» Brief
The reply should contain every line of the data, repeated exactly, and no pictures.

» Stored data entries

:::::

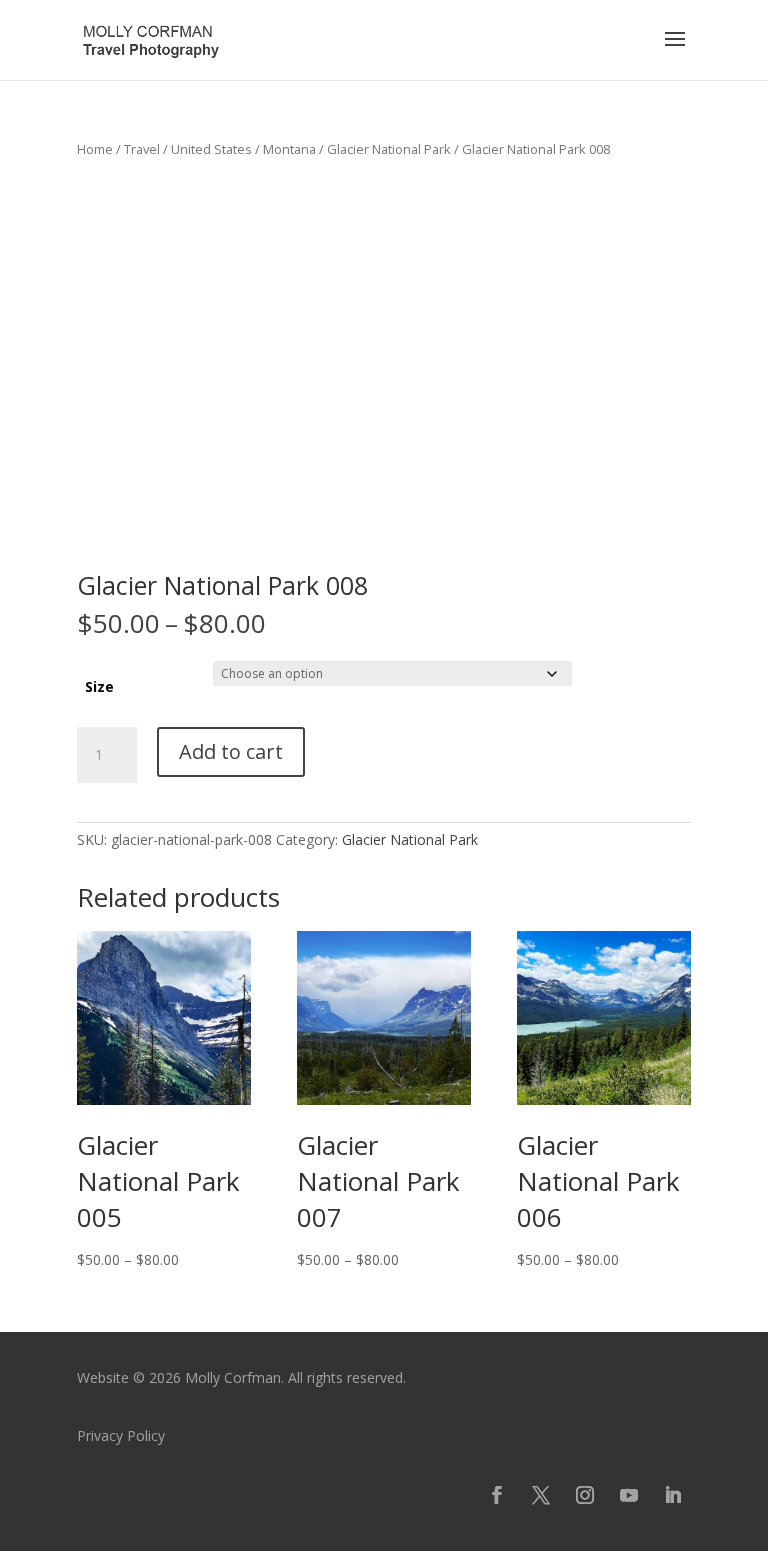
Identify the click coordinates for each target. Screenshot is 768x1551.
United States (211, 149)
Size (99, 686)
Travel (142, 149)
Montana (289, 149)
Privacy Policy (121, 1435)
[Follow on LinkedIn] (673, 1495)
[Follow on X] (541, 1495)
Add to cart (231, 751)
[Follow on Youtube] (629, 1495)
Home (95, 149)
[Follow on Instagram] (585, 1495)
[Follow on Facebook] (497, 1495)
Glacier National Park (389, 149)
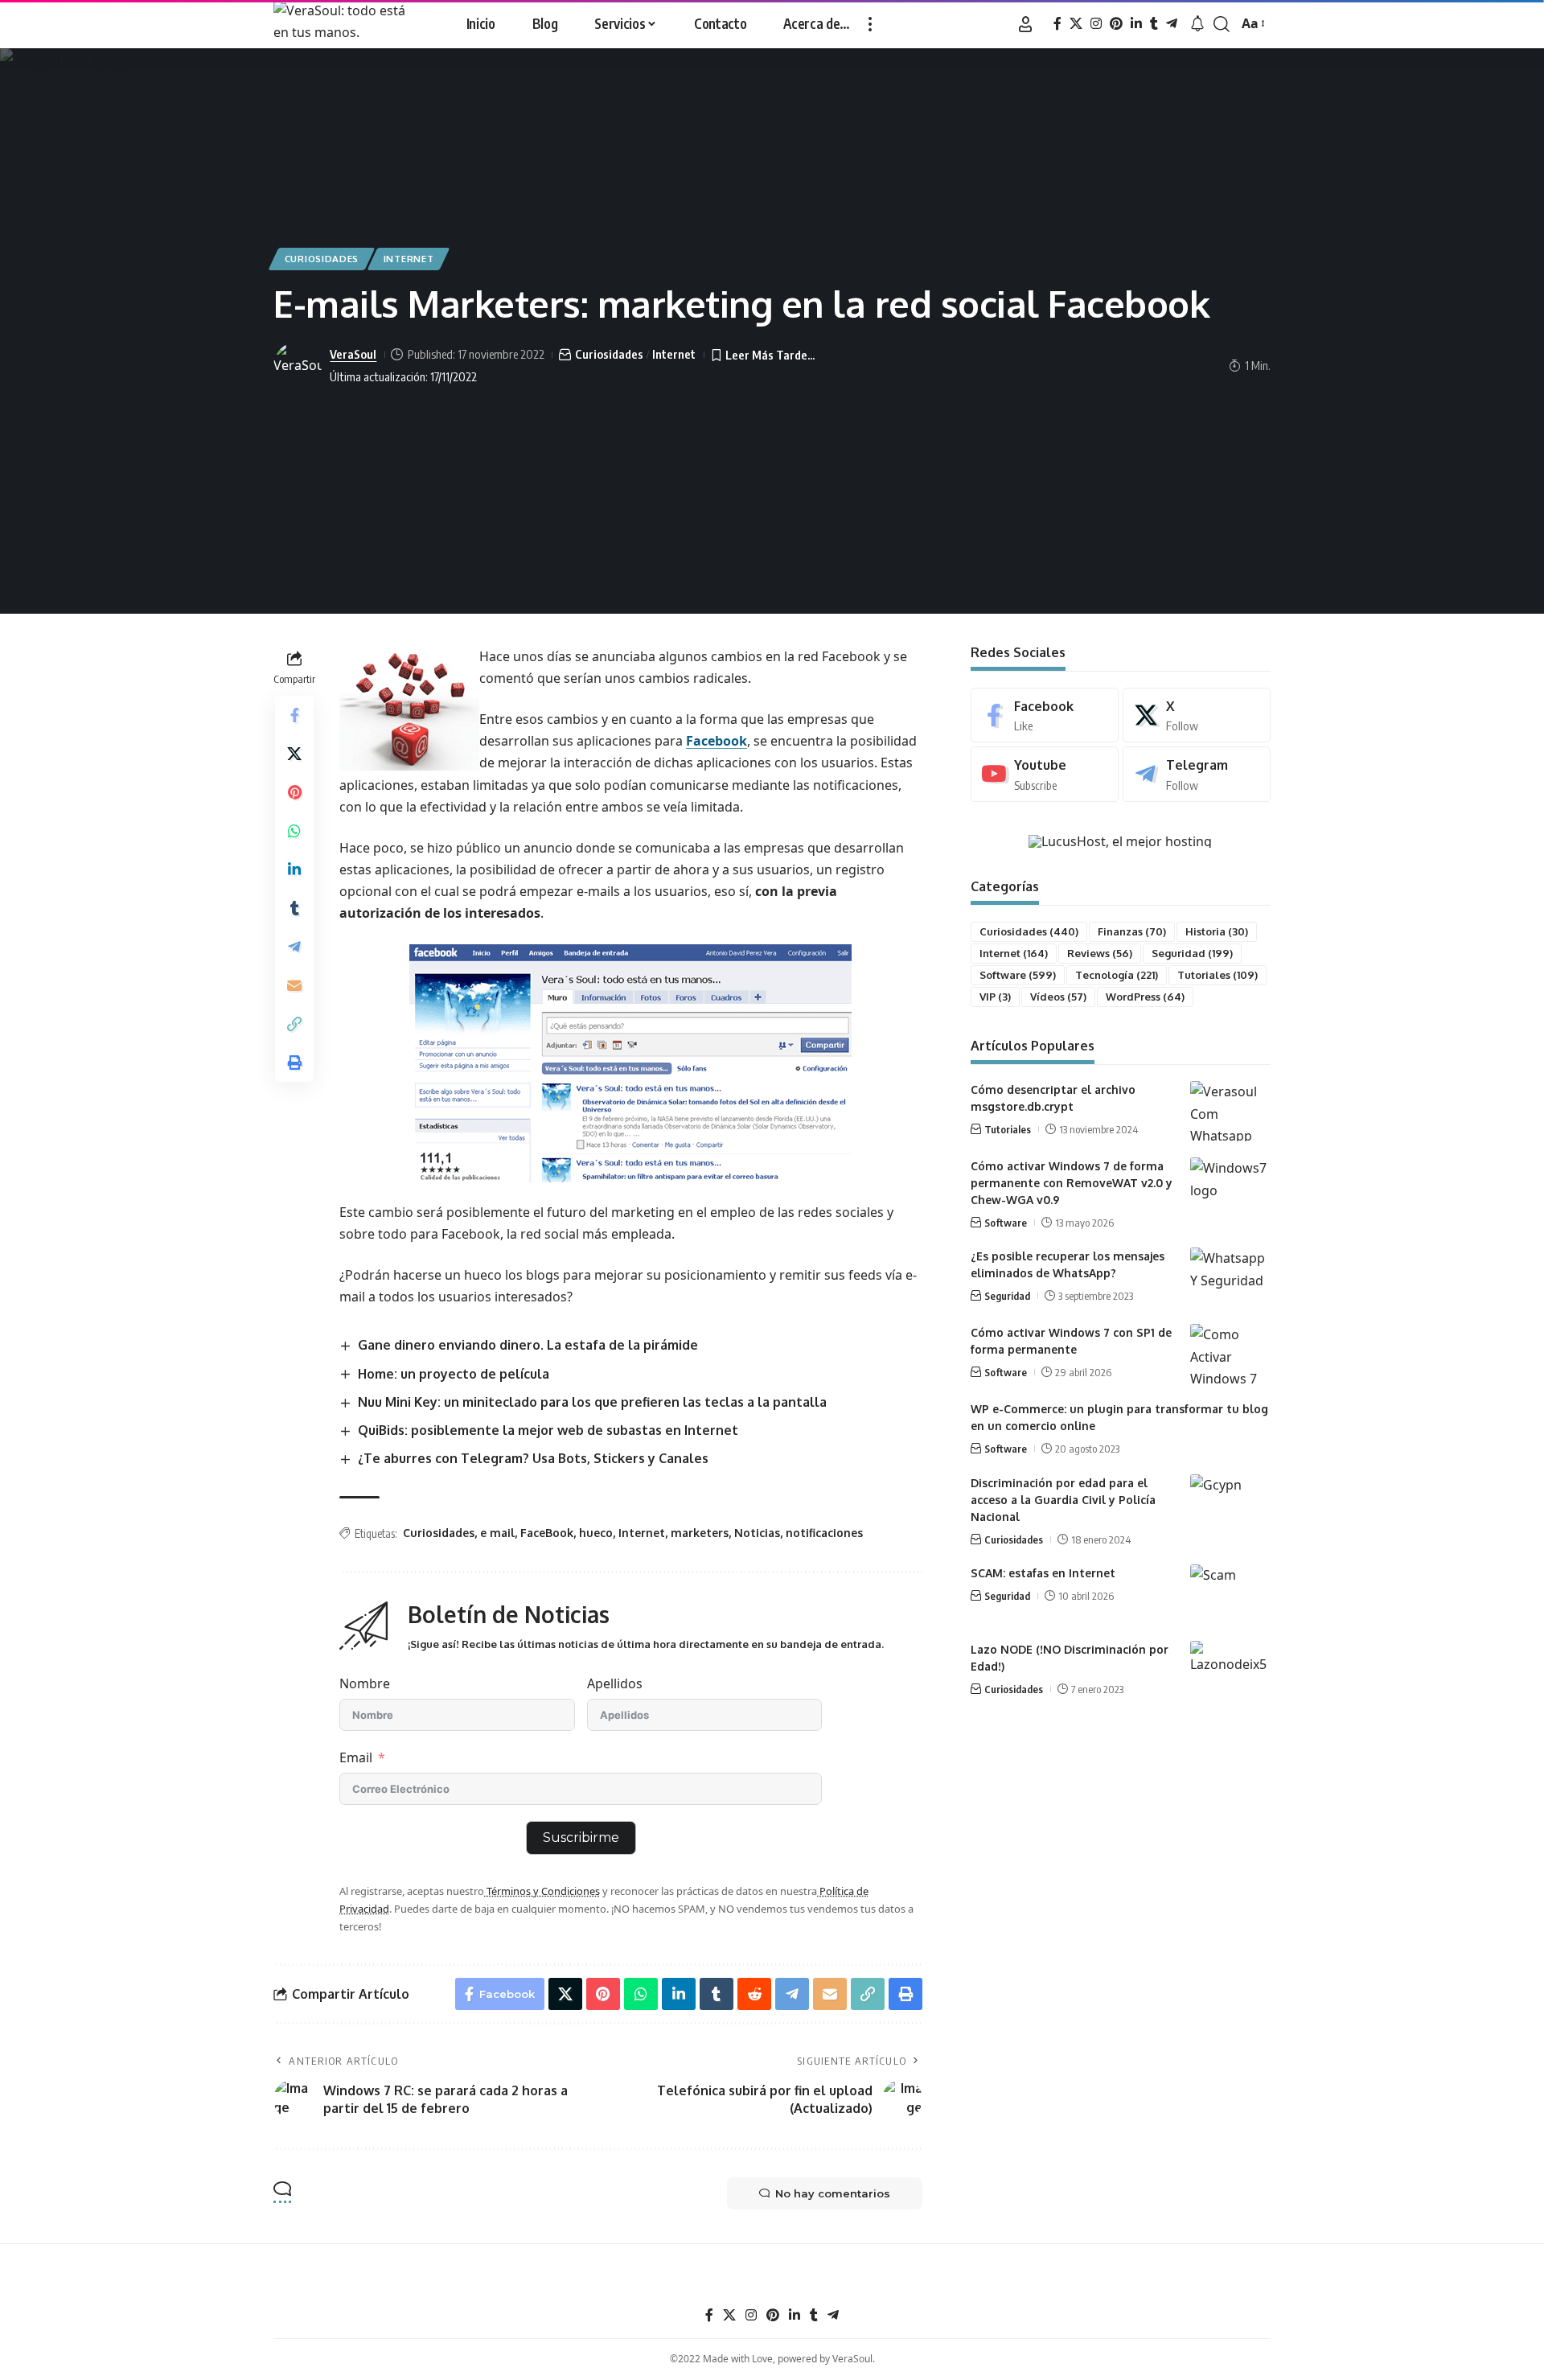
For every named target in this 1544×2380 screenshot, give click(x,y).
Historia (1216, 931)
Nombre (364, 1683)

:::::

» Reply
Identify the click coordinates for each target. Screenshot is 768x1551.
United States (211, 149)
Size (99, 686)
Travel (142, 149)
Montana (289, 149)
Privacy Policy (121, 1435)
[Follow on LinkedIn] (673, 1495)
[Follow on X] (541, 1495)
Add to cart (231, 751)
[Follow on Youtube] (629, 1495)
Home (95, 149)
[Follow on Instagram] (585, 1495)
[Follow on Facebook] (497, 1495)
Glacier National Park (389, 149)
For every named target in this 1544×2380 screenshot, give click(x,y).
Historia (1216, 931)
Nombre (364, 1683)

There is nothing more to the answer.